Em raras ocasiões, as recuperações são extremamente baixas
Embora o valor médio histórico de recuperação seja de 53 centavos de dólar, também há exemplos de níveis muito baixos de recuperação. Provavelmente o pior exemplo negativo é o de Cuba, que suspendeu o pagamento das suas dívidas em 1986. Não chegou a um acordo de reestruturação com os credores bilaterais membros do Clube de Paris até 2015. Fê-lo graças à política de aproximação da administração Obama.
“No entanto, Cuba não cumpriu esses novos compromissos e teve que reprogramar o cronograma de amortização novamente. Além disso, o país não estruturou as dívidas que tem com os credores privados do London Club, que apresentam algumas propostas desde 2015. Portanto, para os credores privados, a cobrança foi zero até agora”.
Segundo Carlos de Sousa, estas situações são muito raras. Os governos geralmente preferem resolver os seus problemas de pagamento de dívidas rapidamente para recuperar o acesso aos mercados de capitais internacionais. Dessa forma, evitam litígios onerosos e possível apreensão de bens. “A Venezuela é o único outro exemplo claro de um país que entrou em default há alguns anos. Fê-lo em 2017. E não se espera que reestruture a sua dívida no curto prazo porque as sanções financeiras dos EUA proíbem a troca de títulos.

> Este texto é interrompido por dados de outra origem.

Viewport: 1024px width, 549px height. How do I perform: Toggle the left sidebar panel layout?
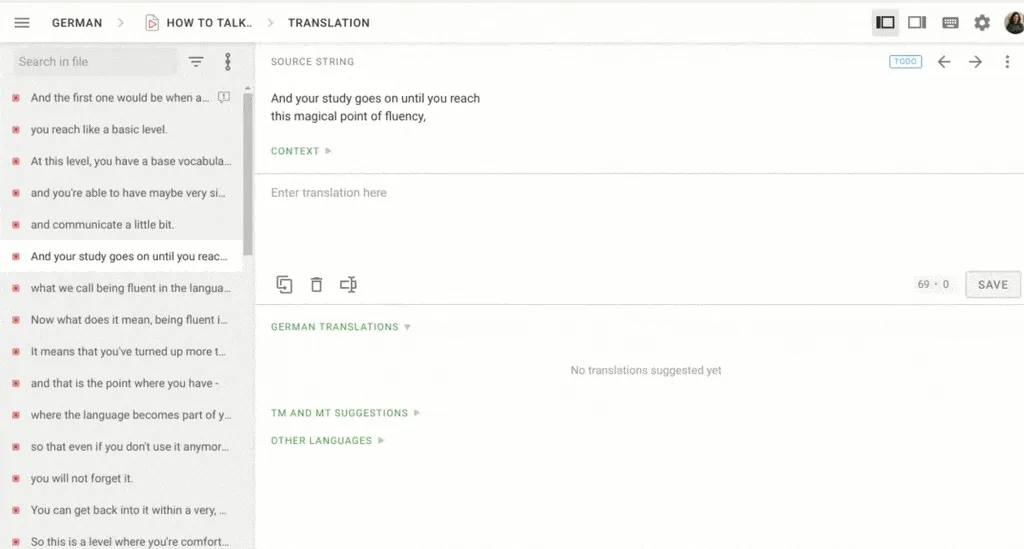pyautogui.click(x=885, y=23)
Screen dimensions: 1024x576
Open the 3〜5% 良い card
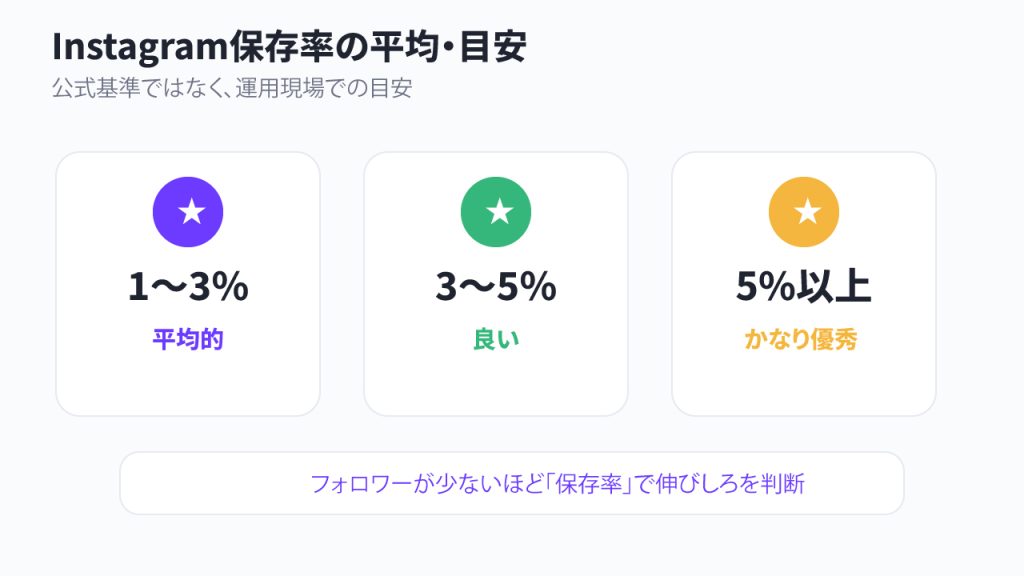coord(496,284)
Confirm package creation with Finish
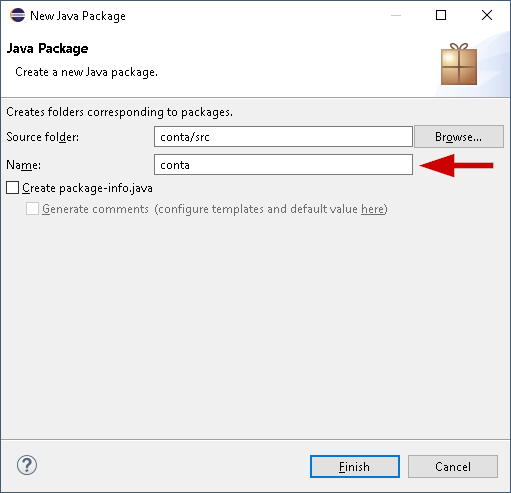This screenshot has width=511, height=493. 355,466
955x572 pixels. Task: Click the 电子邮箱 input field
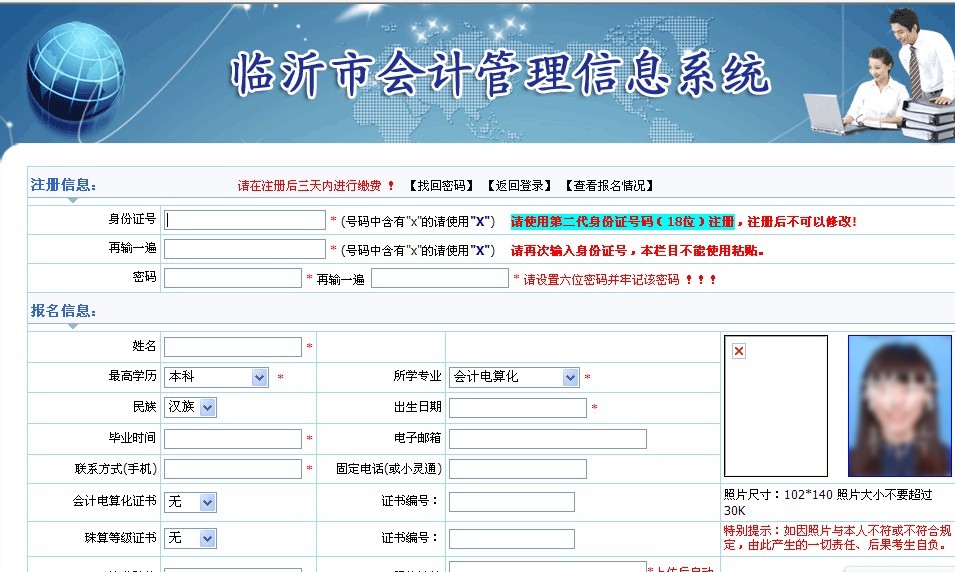547,439
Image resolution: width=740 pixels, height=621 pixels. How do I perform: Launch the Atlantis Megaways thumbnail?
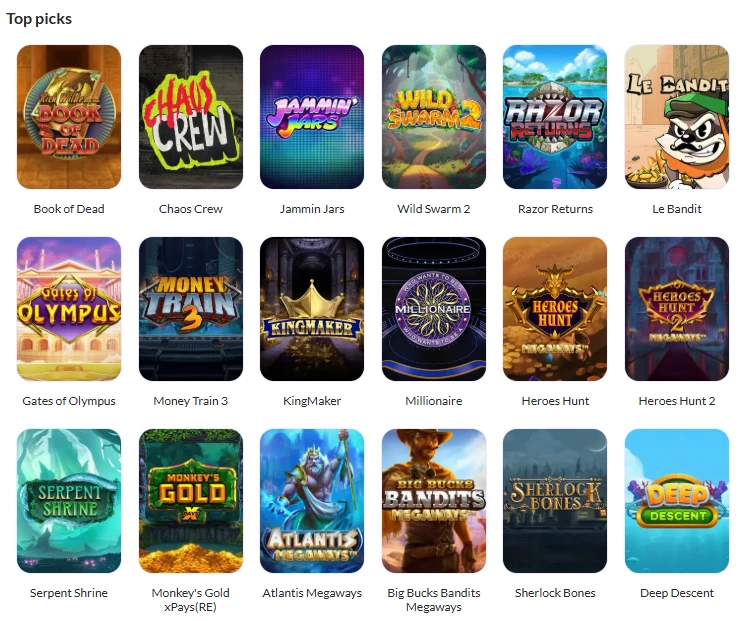pyautogui.click(x=312, y=501)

No caso da Rússia, as sanções dos EUA podem forçar Moscovo a suspender os pagamentos da sua dívida soberana no curto prazo. Neste caso, as hipóteses de recuperação são muito baixas porque as sanções impostas impediriam o país de realizar planos de reestruturação. "Como no caso da Venezuela, os investidores podem ter que esperar até que os EUA relaxem as sanções e permitam a reestruturação, o que pode levar anos", conclui.